Estratto del documento >>
————

Non mi ha sorpreso più di tanto questo ritaglio scolastico di colore. Nel nostro Belpaese ciarlatano si va ancora avanti a connotare destra o sinistra per capire il valore di una presa di posizione. E’ vero che l’astensione è prevista dalla Costituzione Italiana, ma d’altro canto si creano le condizioni per non andare a votare.
Ahimè, finiti i tempi delle Balene Bianche che, una trentina d’anni fa dalle mie parti, galleggiavano tra parrocchie e Caritas regalando borse zeppe di spesa per una settimana, scampando il pericolo di astensionismo alle amministrative.

I tempi sono cambiati. Se avessimo messo i seggi nel nuovo Centro Commerciale di Arese, alla periferia di Milano, avremmo abbattuto l’astensionismo? Forse sì, avremmo raccattato preferenze tra tutte le auto in fila in autostrada. Ecco il nuovo cliché dell’italiano medio nell’agorà dello shopping: prendersi a mazzate per un coscetta di pollo fritto. Quanto ci vuole poco per barattare l’ultimo barlume di senso civico.

Dopotutto, come ha twittato qualche piccolo “saggio”, ci sta pure che gli italiani volessero le famigerate trivelle senza passare per ambientalisti radical-chic.
Non c’è da meravigliarsi e qui mi viene in aiuto Lucio, non quello paventato all’inizio di questa riflessione, ma Dalla: “La spiaggia di Riccione, milioni di persone le pance sotto il sole, il gelato e l’ombrellone abbronzati un coglione, non l’hai capito ancora che siamo stati sempre in guerra.” Non ci spaventavamo le bombe del conflitto serbo-bosniaco dall’altra parte dell’Adriatico, figuriamoci se la prossima estate ci impressioneranno una paio di trivelle in mezzo al mare mentre ci rifacciamo la nuova tintarella.

“O mare nero, mare nero, mare nero, tu eri bianco e trasparente come me”.
Mannaggia, questo motivetto è diventato un tormentone. Scusi, professore, mette anche a me un 4 pieno se dico che Mogol era un ambientalista? Pensi un po’, prima che arrivassero le trivelle. In alternativa la tintarella ce la rifaremo a Sharm.

Rivolta Battiquorum? No, Maestà. Questa è rivoluzione social!

Luigi XVI fu sciocco fino alla fine. Quando il popolo riuscì a mettere le mani sulla Bastiglia il 14 luglio 1789, chiese con quella flemma disgustosa: “E’ una rivolta?”. Gli risposero: “No, Maestà. E’ una rivoluzione”. Mi sembra che certi umori si ripetano. L’urlo della rete che ha sognato il Battiquorum è stato ridimensionato. Tolta qualche riflessione sparsa, dilaga una convinzione: la rivolta digitale ha fatto da supporto ai metodi tradizionali per il raggiungimento del quorum (non accadeva da 16 anni), quelli dei movimenti referendari, dei partiti politici o dei volontari sparsi in Italia sotto i gazebo.

————

Consegna 1 >>
Secondo l'estratto del documento, dove si trova il nuovo Centro Commerciale citato?

————

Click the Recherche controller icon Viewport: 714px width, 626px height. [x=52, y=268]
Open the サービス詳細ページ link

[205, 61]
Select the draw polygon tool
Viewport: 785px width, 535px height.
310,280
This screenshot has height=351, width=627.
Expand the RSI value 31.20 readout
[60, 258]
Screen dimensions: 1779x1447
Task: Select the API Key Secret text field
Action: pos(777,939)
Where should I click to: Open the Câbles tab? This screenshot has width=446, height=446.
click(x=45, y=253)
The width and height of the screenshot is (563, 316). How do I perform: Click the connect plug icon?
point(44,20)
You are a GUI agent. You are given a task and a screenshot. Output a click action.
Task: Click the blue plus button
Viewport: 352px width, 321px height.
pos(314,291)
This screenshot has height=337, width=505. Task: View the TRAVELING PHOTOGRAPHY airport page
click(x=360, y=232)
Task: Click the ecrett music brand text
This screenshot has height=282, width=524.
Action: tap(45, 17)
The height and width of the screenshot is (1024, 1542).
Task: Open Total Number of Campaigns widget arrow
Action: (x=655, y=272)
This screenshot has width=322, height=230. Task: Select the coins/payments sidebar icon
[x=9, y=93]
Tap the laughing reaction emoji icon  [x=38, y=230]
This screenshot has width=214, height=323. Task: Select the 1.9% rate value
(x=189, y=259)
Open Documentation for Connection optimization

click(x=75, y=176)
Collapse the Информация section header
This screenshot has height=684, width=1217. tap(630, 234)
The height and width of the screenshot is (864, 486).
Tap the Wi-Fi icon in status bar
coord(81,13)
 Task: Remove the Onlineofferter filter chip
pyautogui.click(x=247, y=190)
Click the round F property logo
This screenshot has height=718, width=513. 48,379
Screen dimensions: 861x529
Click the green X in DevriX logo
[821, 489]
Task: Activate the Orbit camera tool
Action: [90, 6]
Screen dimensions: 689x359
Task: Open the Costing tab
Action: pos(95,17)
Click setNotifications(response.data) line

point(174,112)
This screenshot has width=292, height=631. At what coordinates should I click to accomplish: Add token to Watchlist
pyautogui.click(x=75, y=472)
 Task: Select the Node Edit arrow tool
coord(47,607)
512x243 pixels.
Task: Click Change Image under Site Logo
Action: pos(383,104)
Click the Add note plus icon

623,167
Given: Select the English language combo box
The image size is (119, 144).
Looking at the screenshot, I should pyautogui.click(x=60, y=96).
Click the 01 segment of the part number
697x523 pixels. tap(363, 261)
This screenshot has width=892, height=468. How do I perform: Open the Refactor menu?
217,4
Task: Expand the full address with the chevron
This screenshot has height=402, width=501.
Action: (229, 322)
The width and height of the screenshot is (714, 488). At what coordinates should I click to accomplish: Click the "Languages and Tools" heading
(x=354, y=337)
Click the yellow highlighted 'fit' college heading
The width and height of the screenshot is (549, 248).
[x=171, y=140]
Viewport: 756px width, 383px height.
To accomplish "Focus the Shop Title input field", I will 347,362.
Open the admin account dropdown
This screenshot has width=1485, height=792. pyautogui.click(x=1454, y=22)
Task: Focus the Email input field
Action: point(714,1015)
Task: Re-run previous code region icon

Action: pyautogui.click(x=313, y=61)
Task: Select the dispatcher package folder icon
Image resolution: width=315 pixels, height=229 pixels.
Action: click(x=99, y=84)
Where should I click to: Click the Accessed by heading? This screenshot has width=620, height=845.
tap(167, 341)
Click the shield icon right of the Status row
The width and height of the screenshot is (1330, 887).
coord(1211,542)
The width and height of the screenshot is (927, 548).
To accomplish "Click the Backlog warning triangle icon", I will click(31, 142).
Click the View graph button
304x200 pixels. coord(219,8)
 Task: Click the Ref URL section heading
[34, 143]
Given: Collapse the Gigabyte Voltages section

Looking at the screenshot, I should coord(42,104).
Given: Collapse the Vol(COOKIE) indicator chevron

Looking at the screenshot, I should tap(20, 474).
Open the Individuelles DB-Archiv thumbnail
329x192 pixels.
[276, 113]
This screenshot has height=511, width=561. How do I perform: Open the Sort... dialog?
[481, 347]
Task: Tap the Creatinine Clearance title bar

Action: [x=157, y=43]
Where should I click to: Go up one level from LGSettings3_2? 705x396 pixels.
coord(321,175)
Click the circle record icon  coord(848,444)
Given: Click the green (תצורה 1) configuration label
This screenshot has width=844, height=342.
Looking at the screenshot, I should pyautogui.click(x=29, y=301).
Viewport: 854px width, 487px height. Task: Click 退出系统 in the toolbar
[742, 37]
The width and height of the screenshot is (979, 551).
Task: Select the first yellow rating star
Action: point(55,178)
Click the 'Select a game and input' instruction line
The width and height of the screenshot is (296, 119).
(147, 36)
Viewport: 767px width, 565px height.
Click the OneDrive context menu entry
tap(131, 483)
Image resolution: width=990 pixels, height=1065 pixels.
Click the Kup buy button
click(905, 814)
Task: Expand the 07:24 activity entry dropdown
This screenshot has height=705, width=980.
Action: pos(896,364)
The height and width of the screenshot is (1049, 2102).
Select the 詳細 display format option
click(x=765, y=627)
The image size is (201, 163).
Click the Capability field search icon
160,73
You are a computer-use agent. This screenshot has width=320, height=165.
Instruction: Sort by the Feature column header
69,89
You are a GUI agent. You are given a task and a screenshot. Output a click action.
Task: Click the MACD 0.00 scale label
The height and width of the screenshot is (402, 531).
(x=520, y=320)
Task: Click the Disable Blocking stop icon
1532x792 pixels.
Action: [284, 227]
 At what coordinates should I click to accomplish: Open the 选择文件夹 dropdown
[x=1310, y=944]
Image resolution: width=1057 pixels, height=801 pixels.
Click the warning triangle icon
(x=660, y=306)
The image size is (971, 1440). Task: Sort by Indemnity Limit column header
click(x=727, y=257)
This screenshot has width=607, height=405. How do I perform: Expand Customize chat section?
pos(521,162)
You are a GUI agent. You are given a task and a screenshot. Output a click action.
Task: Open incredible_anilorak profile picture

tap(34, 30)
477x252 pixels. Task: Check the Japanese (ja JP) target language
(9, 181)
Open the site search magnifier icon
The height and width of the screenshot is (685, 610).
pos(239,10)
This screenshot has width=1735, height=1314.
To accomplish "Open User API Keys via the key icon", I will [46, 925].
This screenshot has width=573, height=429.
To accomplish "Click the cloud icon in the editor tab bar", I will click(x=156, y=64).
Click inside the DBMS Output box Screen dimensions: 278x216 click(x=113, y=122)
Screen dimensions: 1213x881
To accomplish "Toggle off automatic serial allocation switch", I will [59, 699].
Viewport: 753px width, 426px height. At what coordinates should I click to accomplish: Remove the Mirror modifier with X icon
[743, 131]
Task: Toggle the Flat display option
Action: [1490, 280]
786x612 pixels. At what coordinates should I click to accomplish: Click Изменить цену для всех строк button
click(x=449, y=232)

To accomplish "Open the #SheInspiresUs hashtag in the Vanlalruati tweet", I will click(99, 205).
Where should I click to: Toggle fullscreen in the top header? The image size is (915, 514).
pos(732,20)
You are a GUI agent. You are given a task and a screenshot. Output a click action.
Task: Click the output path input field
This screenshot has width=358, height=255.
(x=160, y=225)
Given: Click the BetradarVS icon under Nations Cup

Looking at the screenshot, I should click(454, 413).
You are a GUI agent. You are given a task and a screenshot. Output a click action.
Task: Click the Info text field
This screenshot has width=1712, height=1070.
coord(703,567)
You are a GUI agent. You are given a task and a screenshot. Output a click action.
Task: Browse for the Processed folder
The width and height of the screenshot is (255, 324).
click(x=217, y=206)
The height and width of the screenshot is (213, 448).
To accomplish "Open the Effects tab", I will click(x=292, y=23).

————

Consegna 2 >>
Nei record, dalla riga con "The height and width of the screenshot is (1049, 2102)." alla riga con "Action: [1490, 280]", cambia "column header" in "column heading" e riporta soltanto queste righe, senza altre modifiche.

Risposta svolta 1 >>
Ad Arese, alla periferia di Milano.

Risposta svolta 2 >>
The height and width of the screenshot is (1049, 2102).
Select the 詳細 display format option
click(x=765, y=627)
The image size is (201, 163).
Click the Capability field search icon
160,73
You are a computer-use agent. This screenshot has width=320, height=165.
Instruction: Sort by the Feature column heading
69,89
You are a GUI agent. You are given a task and a screenshot. Output a click action.
Task: Click the MACD 0.00 scale label
The height and width of the screenshot is (402, 531).
(x=520, y=320)
Task: Click the Disable Blocking stop icon
1532x792 pixels.
Action: [284, 227]
 At what coordinates should I click to accomplish: Open the 选择文件夹 dropdown
[x=1310, y=944]
Image resolution: width=1057 pixels, height=801 pixels.
Click the warning triangle icon
(x=660, y=306)
The image size is (971, 1440). Task: Sort by Indemnity Limit column heading
click(x=727, y=257)
This screenshot has width=607, height=405. How do I perform: Expand Customize chat section?
pos(521,162)
You are a GUI agent. You are given a task and a screenshot. Output a click action.
Task: Open incredible_anilorak profile picture

tap(34, 30)
477x252 pixels. Task: Check the Japanese (ja JP) target language
(9, 181)
Open the site search magnifier icon
The height and width of the screenshot is (685, 610).
pos(239,10)
This screenshot has width=1735, height=1314.
To accomplish "Open User API Keys via the key icon", I will [46, 925].
This screenshot has width=573, height=429.
To accomplish "Click the cloud icon in the editor tab bar", I will click(x=156, y=64).
Click inside the DBMS Output box Screen dimensions: 278x216 click(x=113, y=122)
Screen dimensions: 1213x881
To accomplish "Toggle off automatic serial allocation switch", I will [59, 699].
Viewport: 753px width, 426px height. At what coordinates should I click to accomplish: Remove the Mirror modifier with X icon
[743, 131]
Task: Toggle the Flat display option
Action: [1490, 280]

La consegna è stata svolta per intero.